▶ _Challenge_: Reproduce the listing from the line containing "the BALCÓN label" down to the line containing "the VESTIDOR label", keeping the requests unchanged and adding 57 to every x and y click coordinate in the answers.

▶ _Data to process_:
** BEGIN **

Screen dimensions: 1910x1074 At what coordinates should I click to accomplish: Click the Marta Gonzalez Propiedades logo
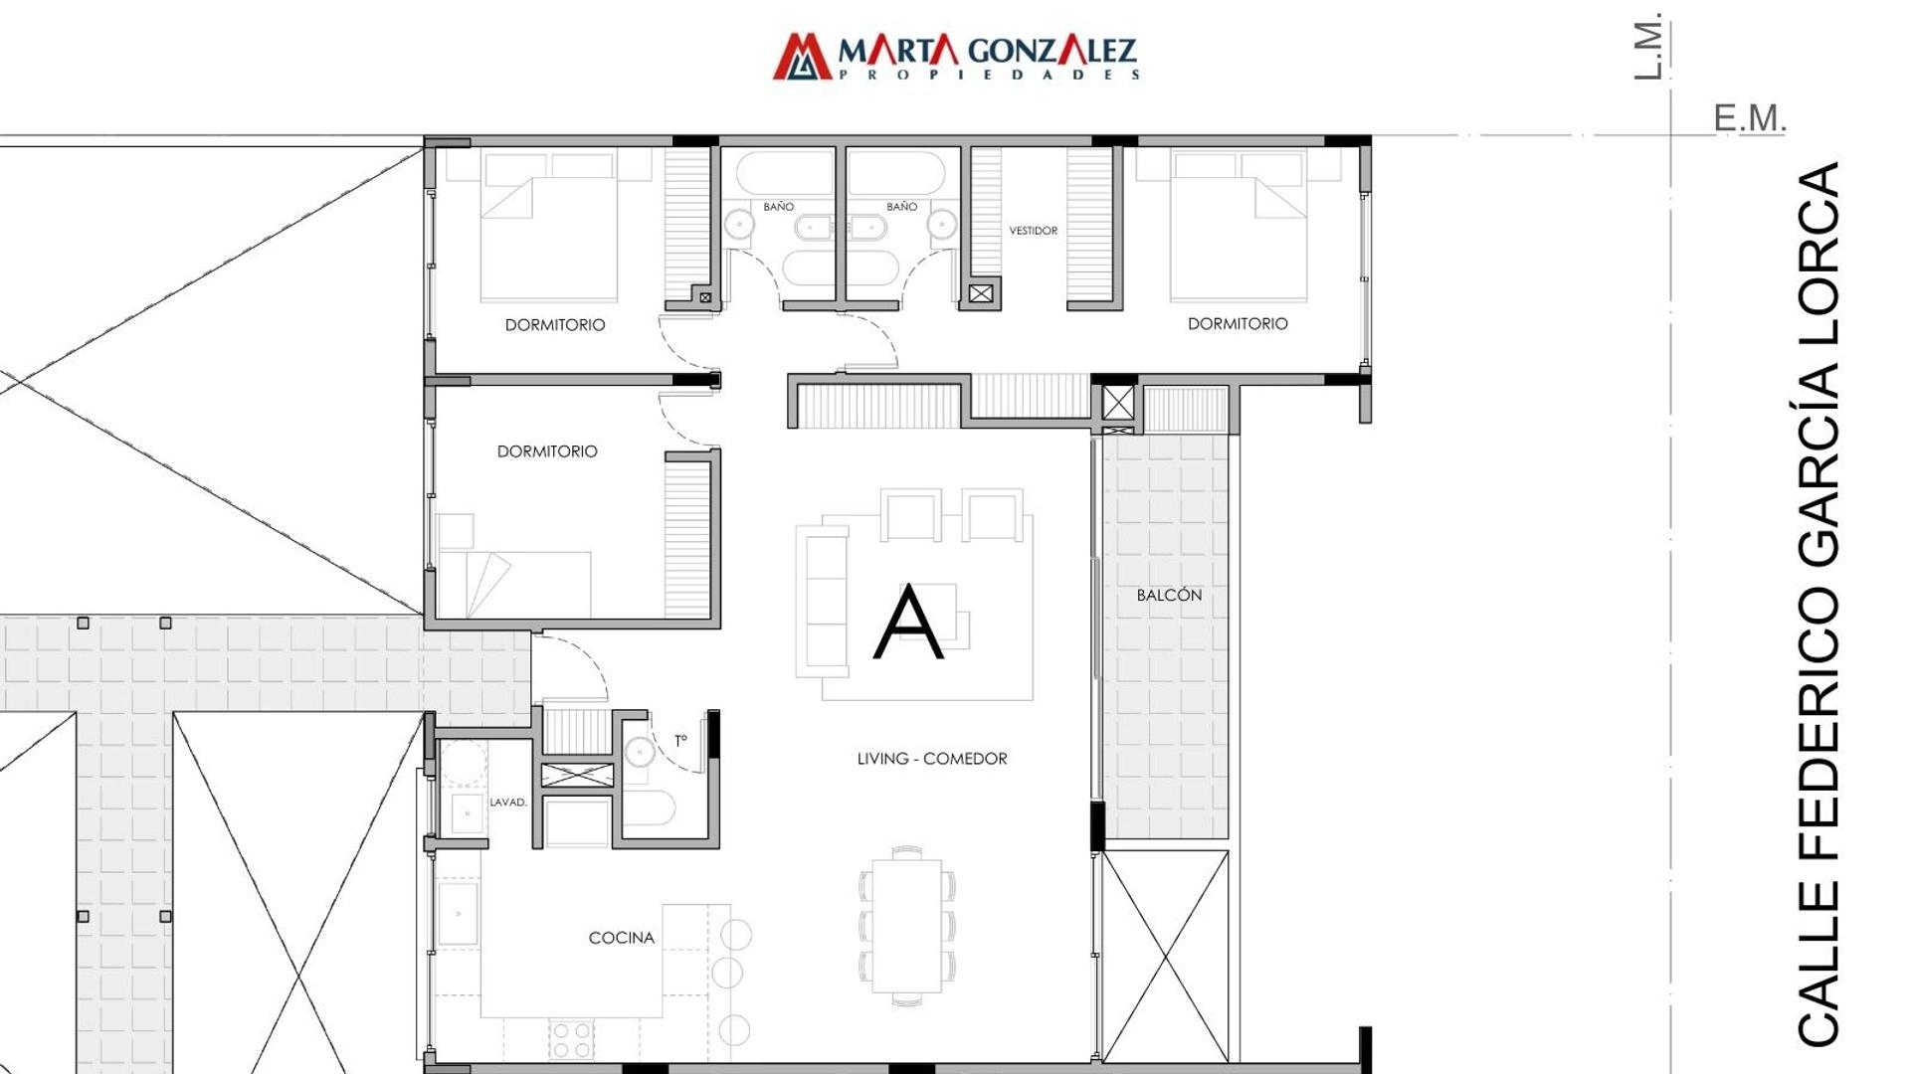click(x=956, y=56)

** END **
** BEGIN **

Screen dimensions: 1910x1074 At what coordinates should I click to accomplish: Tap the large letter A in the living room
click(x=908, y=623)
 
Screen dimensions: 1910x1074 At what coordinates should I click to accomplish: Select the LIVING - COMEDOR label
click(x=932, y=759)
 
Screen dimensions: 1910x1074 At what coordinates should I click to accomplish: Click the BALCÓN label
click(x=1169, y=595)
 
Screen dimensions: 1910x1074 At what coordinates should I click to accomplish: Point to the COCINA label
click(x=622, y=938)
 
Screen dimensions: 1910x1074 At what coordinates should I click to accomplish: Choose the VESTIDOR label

** END **

▶ _Task result_:
Screen dimensions: 1910x1074 At what coordinates should I click to accomplish: Click the BALCÓN label
click(x=1226, y=652)
 
Screen dimensions: 1910x1074 At what coordinates should I click to accomplish: Point to the COCINA label
click(x=679, y=995)
 
Screen dimensions: 1910x1074 At what coordinates should I click to accomplish: Choose the VESTIDOR label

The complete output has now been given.